Collected data
□ □ □ □

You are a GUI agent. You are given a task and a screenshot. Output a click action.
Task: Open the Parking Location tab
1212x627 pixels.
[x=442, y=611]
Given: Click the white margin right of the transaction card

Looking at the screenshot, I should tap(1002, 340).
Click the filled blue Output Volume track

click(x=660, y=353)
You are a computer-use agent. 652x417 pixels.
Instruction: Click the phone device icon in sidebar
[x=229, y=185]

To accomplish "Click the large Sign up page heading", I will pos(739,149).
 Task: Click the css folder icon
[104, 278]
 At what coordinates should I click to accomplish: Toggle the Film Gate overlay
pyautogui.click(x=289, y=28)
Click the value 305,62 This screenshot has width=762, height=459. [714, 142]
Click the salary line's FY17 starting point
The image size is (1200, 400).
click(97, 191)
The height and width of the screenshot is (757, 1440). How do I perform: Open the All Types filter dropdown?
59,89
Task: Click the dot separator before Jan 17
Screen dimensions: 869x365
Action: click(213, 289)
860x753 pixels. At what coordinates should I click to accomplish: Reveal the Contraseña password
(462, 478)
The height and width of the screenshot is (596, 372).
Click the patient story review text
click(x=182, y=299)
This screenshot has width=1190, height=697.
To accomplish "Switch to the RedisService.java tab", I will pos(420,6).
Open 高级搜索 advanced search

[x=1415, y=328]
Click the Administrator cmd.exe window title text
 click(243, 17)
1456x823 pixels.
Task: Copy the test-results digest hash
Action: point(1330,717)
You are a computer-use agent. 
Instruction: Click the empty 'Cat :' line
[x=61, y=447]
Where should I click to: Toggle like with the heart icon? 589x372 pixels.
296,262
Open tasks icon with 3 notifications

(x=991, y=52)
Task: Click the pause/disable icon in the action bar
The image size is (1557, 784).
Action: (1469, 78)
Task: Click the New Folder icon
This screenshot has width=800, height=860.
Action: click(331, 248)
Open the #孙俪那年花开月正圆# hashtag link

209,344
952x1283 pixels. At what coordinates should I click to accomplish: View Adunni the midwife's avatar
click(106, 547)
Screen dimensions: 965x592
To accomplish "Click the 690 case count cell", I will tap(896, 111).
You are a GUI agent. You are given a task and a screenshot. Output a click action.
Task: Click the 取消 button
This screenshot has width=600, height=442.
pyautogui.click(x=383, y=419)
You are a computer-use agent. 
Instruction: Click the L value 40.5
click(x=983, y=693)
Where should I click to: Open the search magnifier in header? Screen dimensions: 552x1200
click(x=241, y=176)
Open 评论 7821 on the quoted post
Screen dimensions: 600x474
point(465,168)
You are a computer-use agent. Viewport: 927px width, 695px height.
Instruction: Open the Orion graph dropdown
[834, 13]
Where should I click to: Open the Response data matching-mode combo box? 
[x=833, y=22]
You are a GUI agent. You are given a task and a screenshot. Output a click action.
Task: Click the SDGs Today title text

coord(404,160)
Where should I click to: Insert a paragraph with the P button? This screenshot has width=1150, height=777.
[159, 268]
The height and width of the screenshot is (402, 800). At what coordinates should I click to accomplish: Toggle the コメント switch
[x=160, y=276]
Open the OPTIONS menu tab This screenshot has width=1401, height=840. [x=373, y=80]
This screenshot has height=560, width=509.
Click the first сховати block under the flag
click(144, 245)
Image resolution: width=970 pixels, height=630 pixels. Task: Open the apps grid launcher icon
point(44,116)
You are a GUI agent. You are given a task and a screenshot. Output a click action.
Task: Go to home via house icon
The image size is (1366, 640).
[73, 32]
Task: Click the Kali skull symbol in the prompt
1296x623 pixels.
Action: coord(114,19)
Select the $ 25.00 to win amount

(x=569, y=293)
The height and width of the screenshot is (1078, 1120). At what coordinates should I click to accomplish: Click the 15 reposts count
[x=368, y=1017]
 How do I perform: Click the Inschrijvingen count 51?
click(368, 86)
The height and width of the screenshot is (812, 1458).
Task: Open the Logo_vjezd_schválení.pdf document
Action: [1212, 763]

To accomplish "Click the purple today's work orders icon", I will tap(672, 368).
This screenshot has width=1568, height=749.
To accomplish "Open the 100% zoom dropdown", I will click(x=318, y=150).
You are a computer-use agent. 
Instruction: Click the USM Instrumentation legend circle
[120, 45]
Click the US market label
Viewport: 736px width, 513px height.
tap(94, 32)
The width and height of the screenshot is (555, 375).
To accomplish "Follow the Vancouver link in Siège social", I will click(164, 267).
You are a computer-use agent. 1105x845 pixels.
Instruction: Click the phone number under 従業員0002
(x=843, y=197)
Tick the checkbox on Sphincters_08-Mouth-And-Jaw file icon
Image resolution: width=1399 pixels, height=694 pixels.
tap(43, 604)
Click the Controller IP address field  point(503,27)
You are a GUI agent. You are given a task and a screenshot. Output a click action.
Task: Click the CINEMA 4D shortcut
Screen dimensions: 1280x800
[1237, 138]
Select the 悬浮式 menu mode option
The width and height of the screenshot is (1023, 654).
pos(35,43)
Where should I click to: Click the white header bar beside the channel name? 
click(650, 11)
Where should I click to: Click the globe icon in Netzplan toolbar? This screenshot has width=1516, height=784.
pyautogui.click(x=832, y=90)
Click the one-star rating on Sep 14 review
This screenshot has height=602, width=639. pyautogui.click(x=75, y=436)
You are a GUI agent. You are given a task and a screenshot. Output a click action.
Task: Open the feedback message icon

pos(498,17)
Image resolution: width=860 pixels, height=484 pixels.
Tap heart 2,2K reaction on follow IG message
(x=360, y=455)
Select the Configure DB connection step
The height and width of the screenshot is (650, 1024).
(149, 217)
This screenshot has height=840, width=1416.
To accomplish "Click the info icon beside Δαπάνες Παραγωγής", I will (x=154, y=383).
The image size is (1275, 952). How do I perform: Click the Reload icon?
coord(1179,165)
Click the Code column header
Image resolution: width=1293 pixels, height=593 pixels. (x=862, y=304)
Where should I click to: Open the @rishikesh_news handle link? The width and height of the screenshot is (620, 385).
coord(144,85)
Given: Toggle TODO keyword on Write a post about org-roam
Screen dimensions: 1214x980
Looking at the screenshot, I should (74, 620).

□ □ □ □

THE TASK
Every line above should be transcribed exactly.

PROBLEM SOLUTION
You are a GUI agent. You are given a task and a screenshot. Output a click action.
Task: Open the Parking Location tab
1212x627 pixels.
[x=442, y=611]
Given: Click the white margin right of the transaction card

Looking at the screenshot, I should tap(1002, 340).
Click the filled blue Output Volume track

click(x=660, y=353)
You are a computer-use agent. 652x417 pixels.
Instruction: Click the phone device icon in sidebar
[x=229, y=185]

To accomplish "Click the large Sign up page heading", I will pos(739,149).
 Task: Click the css folder icon
[104, 278]
 At what coordinates should I click to accomplish: Toggle the Film Gate overlay
pyautogui.click(x=289, y=28)
Click the value 305,62 This screenshot has width=762, height=459. [714, 142]
Click the salary line's FY17 starting point
The image size is (1200, 400).
click(97, 191)
The height and width of the screenshot is (757, 1440). How do I perform: Open the All Types filter dropdown?
59,89
Task: Click the dot separator before Jan 17
Screen dimensions: 869x365
Action: click(213, 289)
860x753 pixels. At what coordinates should I click to accomplish: Reveal the Contraseña password
(462, 478)
The height and width of the screenshot is (596, 372).
Click the patient story review text
click(x=182, y=299)
This screenshot has width=1190, height=697.
To accomplish "Switch to the RedisService.java tab", I will pos(420,6).
Open 高级搜索 advanced search

[x=1415, y=328]
Click the Administrator cmd.exe window title text
 click(243, 17)
1456x823 pixels.
Task: Copy the test-results digest hash
Action: point(1330,717)
You are a computer-use agent. 
Instruction: Click the empty 'Cat :' line
[x=61, y=447]
Where should I click to: Toggle like with the heart icon? 589x372 pixels.
296,262
Open tasks icon with 3 notifications

(x=991, y=52)
Task: Click the pause/disable icon in the action bar
The image size is (1557, 784).
Action: (1469, 78)
Task: Click the New Folder icon
This screenshot has width=800, height=860.
Action: click(331, 248)
Open the #孙俪那年花开月正圆# hashtag link

209,344
952x1283 pixels. At what coordinates should I click to accomplish: View Adunni the midwife's avatar
click(106, 547)
Screen dimensions: 965x592
To accomplish "Click the 690 case count cell", I will tap(896, 111).
You are a GUI agent. You are given a task and a screenshot. Output a click action.
Task: Click the 取消 button
This screenshot has width=600, height=442.
pyautogui.click(x=383, y=419)
You are a computer-use agent. 
Instruction: Click the L value 40.5
click(x=983, y=693)
Where should I click to: Open the search magnifier in header? Screen dimensions: 552x1200
click(x=241, y=176)
Open 评论 7821 on the quoted post
Screen dimensions: 600x474
point(465,168)
You are a computer-use agent. Viewport: 927px width, 695px height.
Instruction: Open the Orion graph dropdown
[834, 13]
Where should I click to: Open the Response data matching-mode combo box? 
[x=833, y=22]
You are a GUI agent. You are given a task and a screenshot. Output a click action.
Task: Click the SDGs Today title text

coord(404,160)
Where should I click to: Insert a paragraph with the P button? This screenshot has width=1150, height=777.
[159, 268]
The height and width of the screenshot is (402, 800). At what coordinates should I click to accomplish: Toggle the コメント switch
[x=160, y=276]
Open the OPTIONS menu tab This screenshot has width=1401, height=840. [x=373, y=80]
This screenshot has height=560, width=509.
Click the first сховати block under the flag
click(144, 245)
Image resolution: width=970 pixels, height=630 pixels. Task: Open the apps grid launcher icon
point(44,116)
You are a GUI agent. You are given a task and a screenshot. Output a click action.
Task: Go to home via house icon
The image size is (1366, 640).
[73, 32]
Task: Click the Kali skull symbol in the prompt
1296x623 pixels.
Action: coord(114,19)
Select the $ 25.00 to win amount

(x=569, y=293)
The height and width of the screenshot is (1078, 1120). At what coordinates should I click to accomplish: Click the 15 reposts count
[x=368, y=1017]
 How do I perform: Click the Inschrijvingen count 51?
click(368, 86)
The height and width of the screenshot is (812, 1458).
Task: Open the Logo_vjezd_schválení.pdf document
Action: [1212, 763]

To accomplish "Click the purple today's work orders icon", I will tap(672, 368).
This screenshot has width=1568, height=749.
To accomplish "Open the 100% zoom dropdown", I will click(x=318, y=150).
You are a computer-use agent. 
Instruction: Click the USM Instrumentation legend circle
[120, 45]
Click the US market label
Viewport: 736px width, 513px height.
tap(94, 32)
The width and height of the screenshot is (555, 375).
To accomplish "Follow the Vancouver link in Siège social", I will click(164, 267).
You are a computer-use agent. 1105x845 pixels.
Instruction: Click the phone number under 従業員0002
(x=843, y=197)
Tick the checkbox on Sphincters_08-Mouth-And-Jaw file icon
Image resolution: width=1399 pixels, height=694 pixels.
tap(43, 604)
Click the Controller IP address field  point(503,27)
You are a GUI agent. You are given a task and a screenshot. Output a click action.
Task: Click the CINEMA 4D shortcut
Screen dimensions: 1280x800
[1237, 138]
Select the 悬浮式 menu mode option
The width and height of the screenshot is (1023, 654).
pos(35,43)
Where should I click to: Click the white header bar beside the channel name? 
click(650, 11)
Where should I click to: Click the globe icon in Netzplan toolbar? This screenshot has width=1516, height=784.
pyautogui.click(x=832, y=90)
Click the one-star rating on Sep 14 review
This screenshot has height=602, width=639. pyautogui.click(x=75, y=436)
You are a GUI agent. You are given a task and a screenshot. Output a click action.
Task: Open the feedback message icon

pos(498,17)
Image resolution: width=860 pixels, height=484 pixels.
Tap heart 2,2K reaction on follow IG message
(x=360, y=455)
Select the Configure DB connection step
The height and width of the screenshot is (650, 1024).
(149, 217)
This screenshot has height=840, width=1416.
To accomplish "Click the info icon beside Δαπάνες Παραγωγής", I will (x=154, y=383).
The image size is (1275, 952). How do I perform: Click the Reload icon?
coord(1179,165)
Click the Code column header
Image resolution: width=1293 pixels, height=593 pixels. (x=862, y=304)
Where should I click to: Open the @rishikesh_news handle link? The width and height of the screenshot is (620, 385).
coord(144,85)
Given: Toggle TODO keyword on Write a post about org-roam
Screen dimensions: 1214x980
Looking at the screenshot, I should (74, 620).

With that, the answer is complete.